Visiting St. Servais church, Beaumont, Belgium: remembering a Medieval disaster, and an 18th century rebuilding
Lightning and fire are architecturally unsatisfactory!
This church building in Beaumont, Belgium, does not look as old as it actually is.
In actual fact, it dates from the 12th century. A substantial part of what we actually see on its exterior, however, is 'only' about 300 years old. (This may sound strange to North Americans! but from the 12th century to the 18th century there is undeniably quite a difference.)
The reason for the 18th century rebuilding of the edifice: disaster struck in the 15th century, when much of the original building was burned down in a fire. This fire is recorded as having been started by lightning.
Eventually, in the 18th century, the building acquired its clean and relatively unembellished, exterior, seen today. Red brick (long a popular building material in Belgium) and stone — often seen in church buildings in southern Belgium — combine in an unpretentious, but pleasing, design, which has been described as 'semi-classical' (1).
The building, situated beside the Grand' Place in Beaumont, still dominates the skyline of the town. A bell in the tower is recorded as dating from 1789.
Poking my inquisitive nose inside this building, I was struck by the fact that classical music — J. S. Bach, as I recall — was being played in an empty church building.
The church building is periodically the focal point for activities and ceremonies relating to various local guilds and associations. The origins of some of these groups are somewhat arcane; but it must be said that such guild activities are not unusual for Belgium. The church building has also been used as a venue for historical presentation of the region.
Beaumont is situated in Belgium's Hainaut province, close to the French border.
(1) French: semi-classique ; (source: Théodore Bernier, Dictionnaire géographique, historique, archéologique, biographique & bibliographique du Hainaut , Mons, 1879.)
Also worth seeing
Also at Beaumont are the Salamandre Tower and the Caraman-Chimay castle.
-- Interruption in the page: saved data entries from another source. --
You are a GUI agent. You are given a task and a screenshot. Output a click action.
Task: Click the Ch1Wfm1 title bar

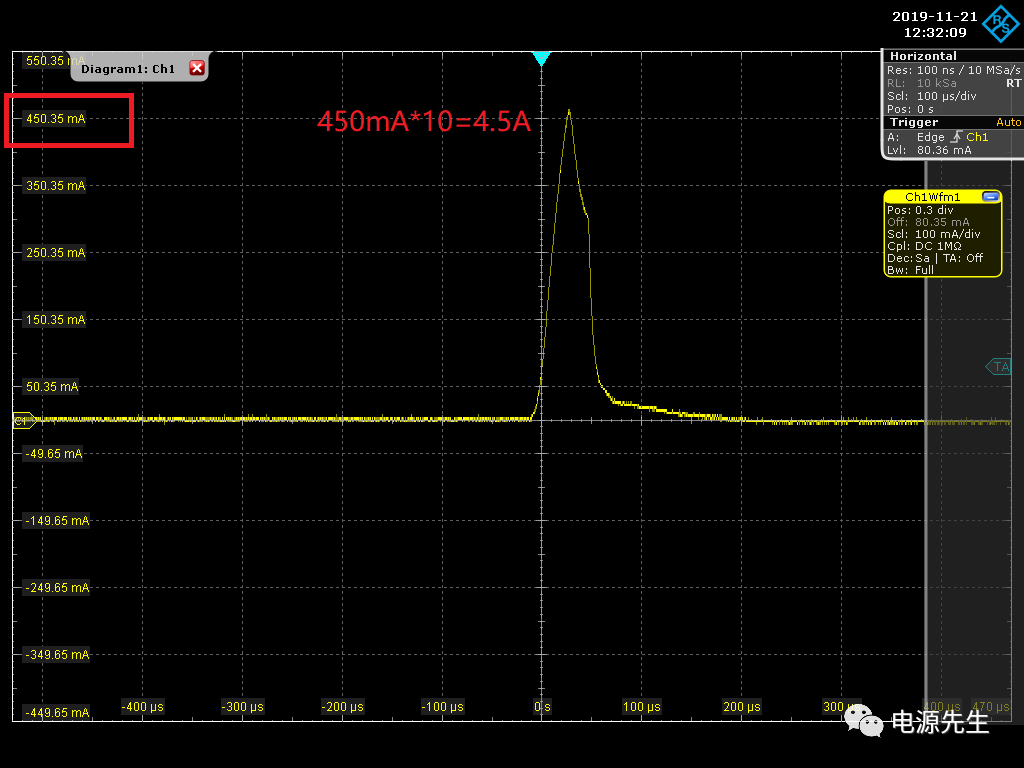pos(932,197)
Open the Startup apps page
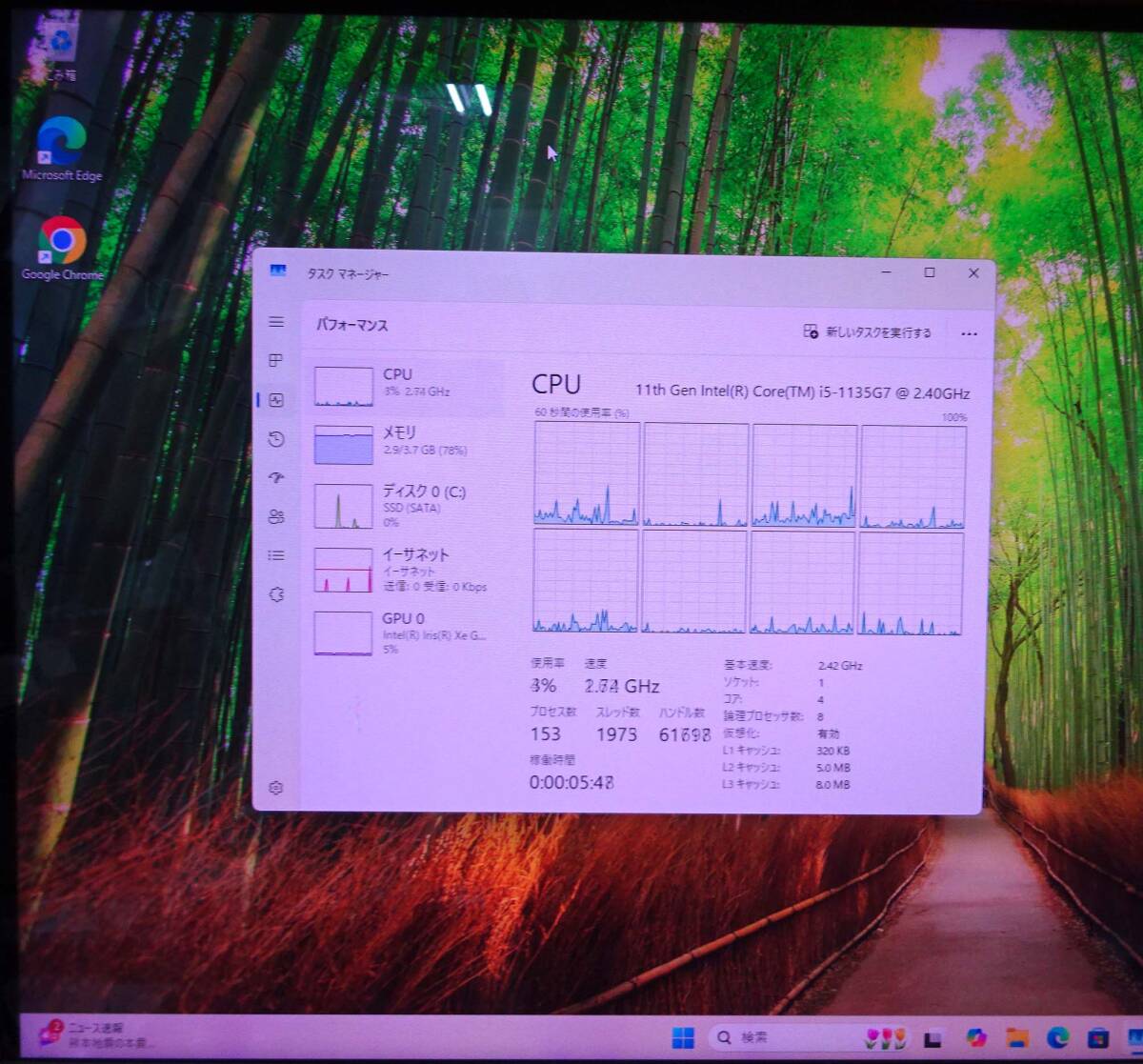 276,478
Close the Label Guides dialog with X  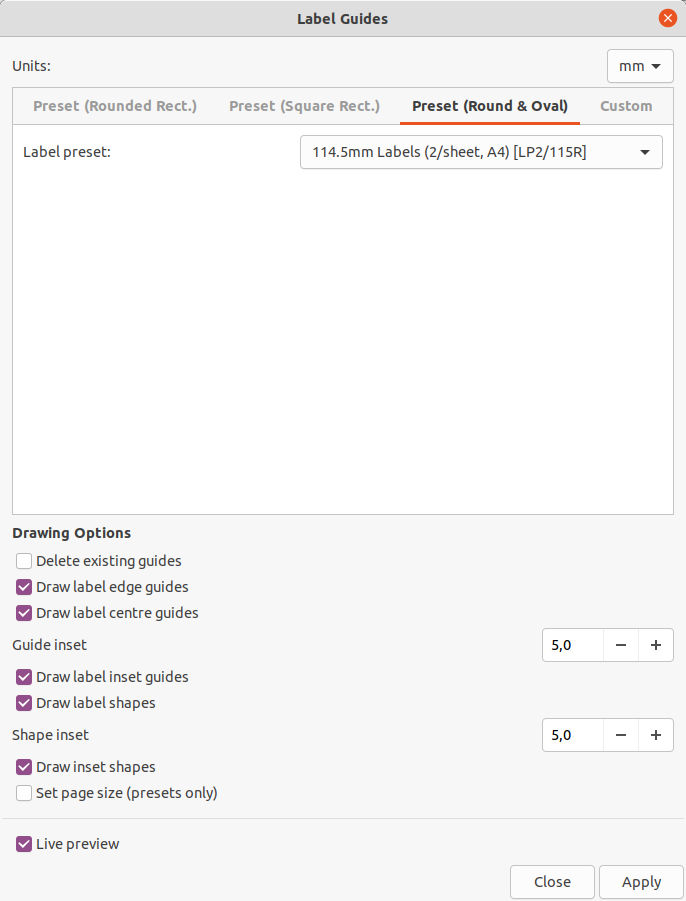point(667,18)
Jeumont , France (distance: 14 kilometres); visitor attractions include Saint-Martin church and the Art déco Riche Institution.
How to get there: Brussels Airlines flies from New York to Brussels Airport (Brussel Nationaal / Bruxelles-National ), from where car rental is available. Brussels is the nearest large airport to Beaumont (distance: 99 kilometres). Please check with the airline or your travel agent for up to date information. Please refer to appropriate consular sources for any special border crossing arrangements which may apply to citizens of certain nationalities.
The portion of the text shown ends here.